The end goal of the new setup has from the very beginning been to produce a "Molecular Movie". To do this the atomic motion inside the molecule, which is on the order of Ångströms, needs to be spatially resolved while still resolving the temporal evolution witch is on the femtosecond timescale. This is a very challenging problem, but we believe these new sources will light the way.

The method is called Laser Induced Electron Diffraction, or LIED, and the idea is to tunnel ionize the molecule to be investigated by the method described above. The now free electron is then born in the presence of a strong electric field, and is therefore accelerated. At some later stage, depending on the center wavelength, the field will change and point in the other direction, but the electron is still accelerated. The energy the electron reaches is strongly dependent on the center wavelength of the ionizing pulse, and for these mid-IR pulses the energy is expected to be high enough that the de-Broglie wavelength of the electron reduces below the intra-molecular distances. This results in a diffraction pattern when the electron rescatters on its parent molecule. By recording this diffraction pattern the intra-molecular distances can be extracted. Slightly changing the carrier wavelength directly translates to changing the rescattering time, therefore a molecular movie is possible with both fs temporal resolution and sub-Ångström spatial resolution.

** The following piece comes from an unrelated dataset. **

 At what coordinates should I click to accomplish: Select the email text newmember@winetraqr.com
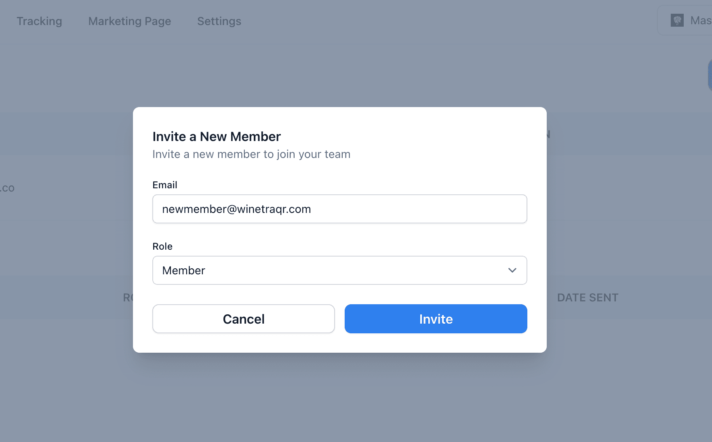236,209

Figure 1: Picture taken in the laboratory of a part of the setup.

The picture shows a gas-filled fiber used to spectrally broaden the pulses. This is required before the pulses can be temporally compressed into the few-cycle limit. The center wavelength of the pulse is in the mid-IR and should thus not be visible to the human eye, yet it appears bright white. This is direct evidence of the extremely broadband spectrum that reaches all the way into the visible region.